The healthcare industry is experiencing historical changes grounded in AI and driven by innovation, acceleration and adoption of technologies across all sectors of the industry, including health insurance. Alongside these changes, is the rise of healthcare consumerism where consumers are taking control of their care. Consumers are demanding better access, more options, improved outcomes and reduced costs, similar to how they make choices in the ecommerce or hospitality sectors.
“We believe that our acquisition of Continental Benefits will mark a significant milestone in how technology, and AI specifically, is transforming the way health plans are delivered and used,” stated Edmundo Gonzalez, CEO of Marpai Health. “Marpai’s SMART health plan system is grounded in deep learning, to empower members to drive their healthcare with informed decisions, guided by future insights aimed at connecting providers, employers and patients to achieve better healthcare outcomes, lower costs and higher satisfaction.”
Healthcare costs have been rising, cutting into wages and increasing costs to employees with high deductible and cost sharing plans.

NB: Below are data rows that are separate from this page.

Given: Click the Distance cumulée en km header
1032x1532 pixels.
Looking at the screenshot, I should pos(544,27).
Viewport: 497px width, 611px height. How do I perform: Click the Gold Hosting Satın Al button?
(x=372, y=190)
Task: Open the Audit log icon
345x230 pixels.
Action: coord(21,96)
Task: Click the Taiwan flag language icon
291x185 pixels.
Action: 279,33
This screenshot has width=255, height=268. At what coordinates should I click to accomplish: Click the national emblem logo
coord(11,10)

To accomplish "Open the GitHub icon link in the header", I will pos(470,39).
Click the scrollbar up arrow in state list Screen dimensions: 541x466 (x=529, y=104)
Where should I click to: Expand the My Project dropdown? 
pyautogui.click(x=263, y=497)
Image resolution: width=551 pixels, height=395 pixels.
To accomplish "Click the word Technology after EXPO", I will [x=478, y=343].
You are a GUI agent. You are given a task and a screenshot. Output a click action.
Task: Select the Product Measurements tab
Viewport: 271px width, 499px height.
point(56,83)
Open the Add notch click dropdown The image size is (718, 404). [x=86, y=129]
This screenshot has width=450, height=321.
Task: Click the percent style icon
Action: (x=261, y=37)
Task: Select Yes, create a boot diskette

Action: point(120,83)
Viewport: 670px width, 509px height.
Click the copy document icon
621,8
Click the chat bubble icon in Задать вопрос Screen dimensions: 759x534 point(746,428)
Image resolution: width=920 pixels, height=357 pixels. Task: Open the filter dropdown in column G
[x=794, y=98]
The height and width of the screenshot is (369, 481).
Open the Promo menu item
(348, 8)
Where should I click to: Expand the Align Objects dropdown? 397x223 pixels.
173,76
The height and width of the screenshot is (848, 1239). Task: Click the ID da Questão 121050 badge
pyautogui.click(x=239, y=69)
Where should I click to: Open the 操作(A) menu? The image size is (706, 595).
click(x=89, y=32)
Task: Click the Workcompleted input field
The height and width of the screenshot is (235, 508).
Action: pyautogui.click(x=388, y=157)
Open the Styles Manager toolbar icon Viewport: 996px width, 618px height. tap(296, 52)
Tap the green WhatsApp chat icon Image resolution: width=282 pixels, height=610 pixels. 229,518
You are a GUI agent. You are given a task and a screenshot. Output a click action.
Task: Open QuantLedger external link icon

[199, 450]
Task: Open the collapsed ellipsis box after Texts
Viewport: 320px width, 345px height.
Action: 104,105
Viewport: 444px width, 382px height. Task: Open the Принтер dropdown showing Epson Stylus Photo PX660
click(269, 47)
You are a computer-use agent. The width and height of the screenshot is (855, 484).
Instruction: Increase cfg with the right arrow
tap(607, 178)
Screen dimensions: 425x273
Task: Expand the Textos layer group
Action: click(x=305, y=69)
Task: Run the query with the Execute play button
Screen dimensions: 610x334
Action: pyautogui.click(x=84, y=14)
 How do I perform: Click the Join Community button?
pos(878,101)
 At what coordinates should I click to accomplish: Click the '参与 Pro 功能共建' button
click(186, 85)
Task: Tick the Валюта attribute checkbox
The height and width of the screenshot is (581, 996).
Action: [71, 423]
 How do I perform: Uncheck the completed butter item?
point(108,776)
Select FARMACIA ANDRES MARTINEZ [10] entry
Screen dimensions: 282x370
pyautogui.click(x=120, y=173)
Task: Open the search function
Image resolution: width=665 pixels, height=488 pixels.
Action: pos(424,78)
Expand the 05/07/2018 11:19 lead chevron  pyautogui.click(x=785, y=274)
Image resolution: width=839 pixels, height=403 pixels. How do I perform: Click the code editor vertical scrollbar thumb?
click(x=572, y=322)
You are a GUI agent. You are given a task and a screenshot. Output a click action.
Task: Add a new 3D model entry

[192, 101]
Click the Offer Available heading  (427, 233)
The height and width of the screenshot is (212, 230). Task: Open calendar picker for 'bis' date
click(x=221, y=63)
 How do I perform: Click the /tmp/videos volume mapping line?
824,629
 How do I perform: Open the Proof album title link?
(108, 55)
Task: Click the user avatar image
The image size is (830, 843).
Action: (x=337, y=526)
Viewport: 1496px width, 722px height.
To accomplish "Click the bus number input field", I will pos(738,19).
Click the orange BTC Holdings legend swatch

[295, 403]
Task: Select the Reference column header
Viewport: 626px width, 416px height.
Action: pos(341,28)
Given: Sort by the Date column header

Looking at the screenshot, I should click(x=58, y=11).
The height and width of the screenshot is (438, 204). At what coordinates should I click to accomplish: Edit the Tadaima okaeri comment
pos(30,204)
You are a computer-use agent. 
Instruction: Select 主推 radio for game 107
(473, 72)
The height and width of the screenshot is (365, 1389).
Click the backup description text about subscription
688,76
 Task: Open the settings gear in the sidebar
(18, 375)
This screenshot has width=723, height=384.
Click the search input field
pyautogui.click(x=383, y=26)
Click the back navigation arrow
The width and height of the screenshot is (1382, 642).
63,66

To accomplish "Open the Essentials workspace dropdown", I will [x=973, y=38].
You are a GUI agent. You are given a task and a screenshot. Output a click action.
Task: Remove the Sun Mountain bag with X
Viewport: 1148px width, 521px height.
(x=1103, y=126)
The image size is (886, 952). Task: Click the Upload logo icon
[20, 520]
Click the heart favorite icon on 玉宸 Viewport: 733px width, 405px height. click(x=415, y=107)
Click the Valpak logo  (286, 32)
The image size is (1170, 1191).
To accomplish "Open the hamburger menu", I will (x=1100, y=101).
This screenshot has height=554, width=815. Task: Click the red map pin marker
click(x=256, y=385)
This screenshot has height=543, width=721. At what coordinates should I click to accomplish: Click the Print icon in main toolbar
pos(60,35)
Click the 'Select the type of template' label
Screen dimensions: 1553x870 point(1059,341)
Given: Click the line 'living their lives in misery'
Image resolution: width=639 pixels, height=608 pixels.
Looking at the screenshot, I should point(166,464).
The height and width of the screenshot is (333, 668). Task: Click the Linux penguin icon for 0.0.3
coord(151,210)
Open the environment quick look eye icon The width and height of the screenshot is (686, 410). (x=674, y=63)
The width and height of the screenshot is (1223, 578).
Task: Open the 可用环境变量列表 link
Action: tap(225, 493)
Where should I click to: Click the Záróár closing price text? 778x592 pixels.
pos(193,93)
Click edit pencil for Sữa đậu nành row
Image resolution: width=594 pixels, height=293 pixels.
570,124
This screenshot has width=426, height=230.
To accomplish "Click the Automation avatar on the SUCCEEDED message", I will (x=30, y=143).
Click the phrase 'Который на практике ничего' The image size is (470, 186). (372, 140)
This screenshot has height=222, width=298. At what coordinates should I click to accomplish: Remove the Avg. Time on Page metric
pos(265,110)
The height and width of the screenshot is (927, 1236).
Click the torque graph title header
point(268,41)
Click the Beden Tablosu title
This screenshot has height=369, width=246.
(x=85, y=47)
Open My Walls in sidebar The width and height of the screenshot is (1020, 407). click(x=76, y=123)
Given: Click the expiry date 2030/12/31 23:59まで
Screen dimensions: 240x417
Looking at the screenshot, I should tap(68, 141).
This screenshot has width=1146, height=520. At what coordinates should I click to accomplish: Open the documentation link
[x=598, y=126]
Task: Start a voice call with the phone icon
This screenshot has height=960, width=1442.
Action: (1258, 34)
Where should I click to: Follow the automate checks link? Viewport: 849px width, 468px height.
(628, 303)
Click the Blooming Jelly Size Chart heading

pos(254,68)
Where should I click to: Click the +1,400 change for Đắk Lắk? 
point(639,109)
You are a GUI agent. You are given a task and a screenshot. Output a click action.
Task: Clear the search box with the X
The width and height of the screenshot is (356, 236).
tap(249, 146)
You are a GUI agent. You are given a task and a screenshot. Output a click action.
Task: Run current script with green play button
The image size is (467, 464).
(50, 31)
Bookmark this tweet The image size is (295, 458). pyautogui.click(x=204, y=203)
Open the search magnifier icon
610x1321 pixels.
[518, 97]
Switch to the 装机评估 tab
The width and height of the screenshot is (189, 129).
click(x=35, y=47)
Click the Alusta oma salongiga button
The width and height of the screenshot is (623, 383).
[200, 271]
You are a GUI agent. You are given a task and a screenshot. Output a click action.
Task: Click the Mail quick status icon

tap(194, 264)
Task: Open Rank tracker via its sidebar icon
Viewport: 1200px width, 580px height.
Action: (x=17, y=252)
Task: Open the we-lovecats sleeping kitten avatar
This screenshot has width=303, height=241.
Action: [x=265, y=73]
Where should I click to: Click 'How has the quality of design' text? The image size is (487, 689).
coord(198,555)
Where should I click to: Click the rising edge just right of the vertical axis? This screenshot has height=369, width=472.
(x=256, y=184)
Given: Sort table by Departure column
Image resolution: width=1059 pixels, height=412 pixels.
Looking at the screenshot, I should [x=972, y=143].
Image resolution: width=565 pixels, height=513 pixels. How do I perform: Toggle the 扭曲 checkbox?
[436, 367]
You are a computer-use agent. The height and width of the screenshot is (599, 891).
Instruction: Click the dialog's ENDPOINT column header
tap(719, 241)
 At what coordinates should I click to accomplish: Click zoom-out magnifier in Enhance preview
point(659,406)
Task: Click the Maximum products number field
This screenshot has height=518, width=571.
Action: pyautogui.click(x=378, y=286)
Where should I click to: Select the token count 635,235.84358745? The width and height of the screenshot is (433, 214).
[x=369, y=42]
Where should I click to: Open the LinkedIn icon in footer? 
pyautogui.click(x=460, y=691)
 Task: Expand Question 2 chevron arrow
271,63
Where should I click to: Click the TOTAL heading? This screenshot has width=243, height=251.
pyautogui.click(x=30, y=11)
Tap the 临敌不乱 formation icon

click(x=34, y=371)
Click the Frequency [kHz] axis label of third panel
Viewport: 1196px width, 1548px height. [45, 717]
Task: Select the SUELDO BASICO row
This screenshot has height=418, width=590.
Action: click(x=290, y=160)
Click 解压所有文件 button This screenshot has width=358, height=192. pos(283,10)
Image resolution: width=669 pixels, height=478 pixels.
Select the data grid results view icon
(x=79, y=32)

As a result, many avoid important healthcare screenings, critical preventative checkups and prescription medicine treatment. The decline in preventative care could result in diagnoses of conditions that might have been prevented if detected early, as well as treatments and therapies that could have been avoided. This may lead to rising costs and increased long-term health risks.
“We have been working with Marpai for over a year with great results. We believe that our shared vision will enable us to deliver a member-centric system that will reduce costs and improve care,” said Damien Lamendola, owner of Continental Benefits. “By mapping future health states to enable early intervention, we believe that we can help prevent the onset of major illnesses and allow members and employers to get ahead of costs that could have been avoided. We also expect to be able to eliminate fraud, waste and abuse in the healthcare system through our AI, which wasn’t available previously.”
Consumers owe an estimated $45 billion in medical debt1, with over 14% struggling to pay off their debt, according to the CDC2. According to Salary Finance, one third of employed Americans carry medical debt with almost 28% owing over $10,000, resulting in a negative impact on wages. People burdened with debt are forced to borrow money, max credit limits on credit cards or avoid making major life decisions such as buying a home or starting a family. The pandemic has only exacerbated this long-standing problem, complicating it further with rising unemployment and burgeoning costs of medical care.
“Marpai’s approach to managing health plans is member-focused and its goal is to help prevent and reduce medical debt while improving health. By guiding our members toward top providers, reducing chronic illness with future insights, enabling best care journeys across the continuum with expert guidance and a SMART app that empowers better health, we believe that we will enable better living and radically reduce costs,” says Gonzalez. “Our mission is not just to improve lives, but also to save lives. There is so much we can do with deep learning to not only fix the problems of the past, but also to open new pathways to better living. The possibilities are remarkable.”